アプリケーションノート -  磁気共鳴

ESRによるインスタントコーヒーの抗酸化能の評価

インスタントコーヒーのラジカル消去能

インスタントコーヒーのラジカル消去能

カフェインは世界で最も一般的に使われている薬剤の一つです。中枢神経系の刺激剤であり、コーヒー豆、お茶の葉、カカオ豆やマテ茶の葉など、60種類以上の植物の葉、種子や果実に含まれています。

眠気覚ましや疲労軽減、集中力を高めるために、毎日何十億もの人が主にコーヒーからカフェインを摂取しています。さらに、注意力向上や痛み止めの効果を高める市販薬の成分としても使用されます。

カフェインの効果については、健康な人から何らかの疾病を抱えている状態の人まで、幅広く研究が行われてきました。結果的に、カフェインがもたらすであろう効果と有害な作用について多くの主張が交わされてきました。しかし、全ての主張に確固とした科学的根拠があるわけではありません。

カフェインが役に立つと考えられているのは、血管壁、タンパク質分子、DNA、炭水化物および膜脂質の酸化を促すことで知られるスーパーオキシドアニオン、ヒドロキシルラジカルとアルキルオキシラジカルなど、フリーラジカル蓄積の軽減です。

フリーラジカルが与えるダメージは細胞の正常な機能と複製能力を妨げ、早期老化や多くの疾患につながります2。フリーラジカルによって引き起こされるダメージのことを酸化ストレスと呼びます。酸化ストレスを軽減するためには、野菜、果物、ベリー類、植物油、蜂蜜など、自然の抗酸化作用を持つ食品をふんだんに取り入れた食事が推奨されます3

多くの人にとってコーヒーは抗酸化物質の摂取源になりますが、フリーラジカルの消去能は、コーヒー豆の品質あるいは焙煎、抽出方法によって大きく異なります。

抗酸化能を測定する技術は様々ですが、食品の評価に推奨されている方法はいずれも抗酸化能の直接の尺度にはなりません。

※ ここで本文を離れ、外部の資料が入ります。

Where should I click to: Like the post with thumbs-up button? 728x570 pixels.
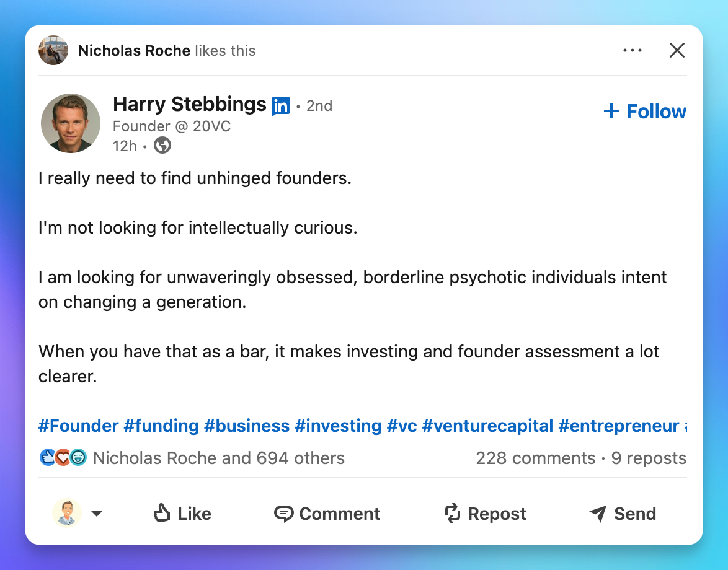(182, 514)
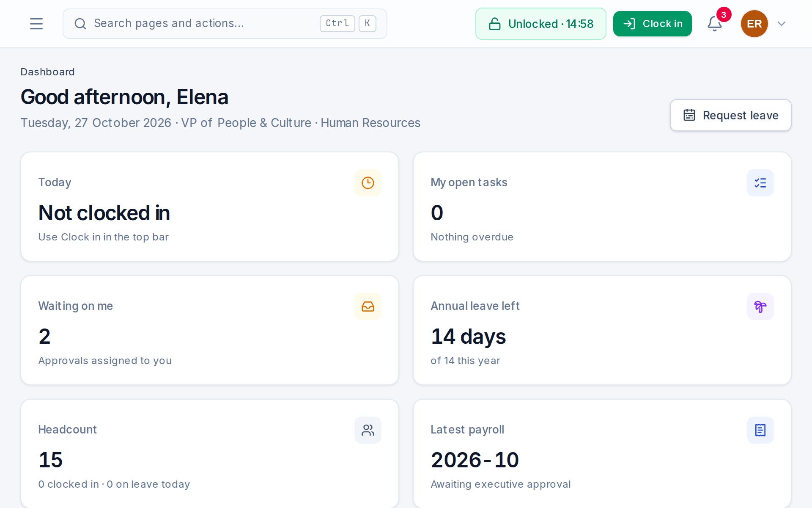The height and width of the screenshot is (508, 812).
Task: Click the magnifier icon in search bar
Action: (x=80, y=24)
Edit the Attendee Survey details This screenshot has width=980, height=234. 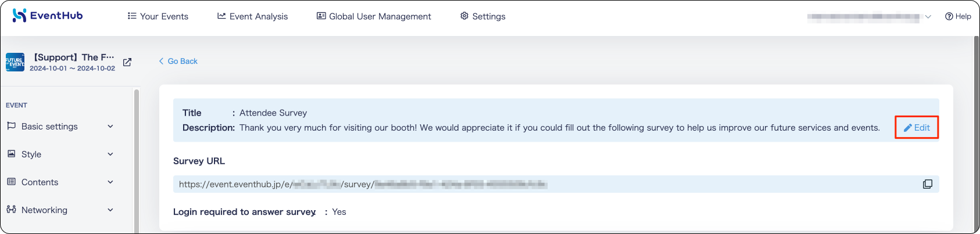coord(917,127)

代わりに、酸化の影響を判断するもので、間接的に抗酸化能の指標を示しているにすぎません。温度差や濃度の違い、または解析のタイミングによって数値が変わるため、測定方法によって矛盾する結果が生じます。

しかし、電子スピン共鳴(ESR)を用いることで、フリーラジカルを直接定量できます4。最近まで、この方法を使用したコーヒーのフリーラジカル消去能力を測定する報告はありませんでした。

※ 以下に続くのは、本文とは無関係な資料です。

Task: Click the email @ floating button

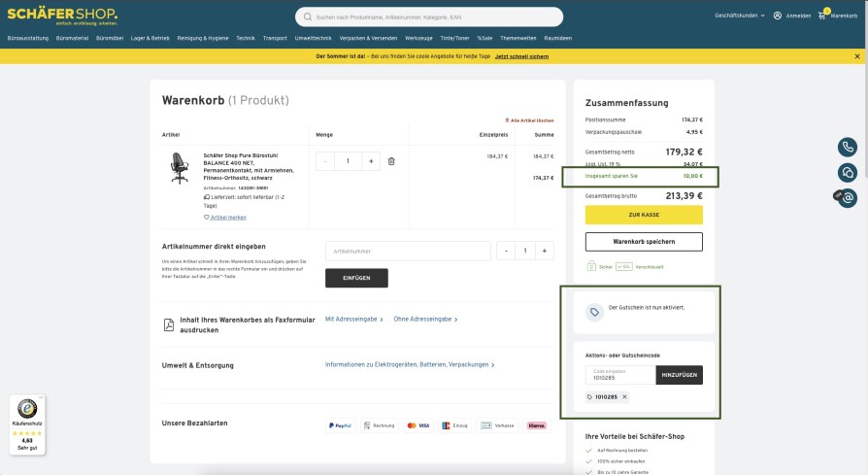Action: (x=848, y=198)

研究者はESRスピントラップ法を使用して、インスタントコーヒー抽出物のヒドロキシルラジカルおよびアルキルオキシラジカルの消去能力を発表するようになりました5

日本で市販されている4種類のインスタントコーヒーをお湯で溶かし、ヒドロキシルラジカルおよびアルキルオキシラジカルが含まれているリン酸緩衝液に加えました。抗酸化能は100 kHz磁場掃引が可能なBruker X-バンドESR(EMX-Plus)を用いて測定されました。

その結果、測定されたラジカル消去能力は、ブルーベリーと比べて、インスタントコーヒーでは平均20倍以上でした5。コーヒーの濃度が高いほど、抗酸化能も上昇しました。

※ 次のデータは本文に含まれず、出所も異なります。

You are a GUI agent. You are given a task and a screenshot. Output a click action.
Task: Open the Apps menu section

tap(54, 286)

安価なブランドと比べて価格が高いインスタントコーヒーの方が高い抗酸化能を示したため、豆の品質が高いほど、より優れたフリーラジカル消去効果が得られる可能性が考えられます。

その後のESR解析によって、インスタントコーヒーが、ヒドロキシルラジカルおよびアルキルオキシラジカルに対して高いラジカル消去能力を有することが確認されました。

参考文献

  1. Cappelletti S, et al. Caffeine: Cognitive and Physical Performance Enhancer or Psychoactive Drug? Curr Neuropharmacol. 2015;13(1):71–88.
  2. Harman D. Aging: Minimizing free radical damage. Anti-Aging Med. 1999;2:15–36.
  3. Sies H. Strategies of antioxidant defense. J. Biochem. 1993;215:213–215.
  4. Delincee, H. Improvement of the ESR Detection of Irradiated Food Containing Cellulose Employing a Simple Extraction Method. Radiat. Phys. Chem. 2002;63:455‑8.
  5. Kameya H. Evaluation of Hydroxyl Radical and Alkyl-oxy Radical Scavenging Activity of Coffee by ESR Spin Trapping Method. Journal of Food Science and Engineering 2017;7:305‑311.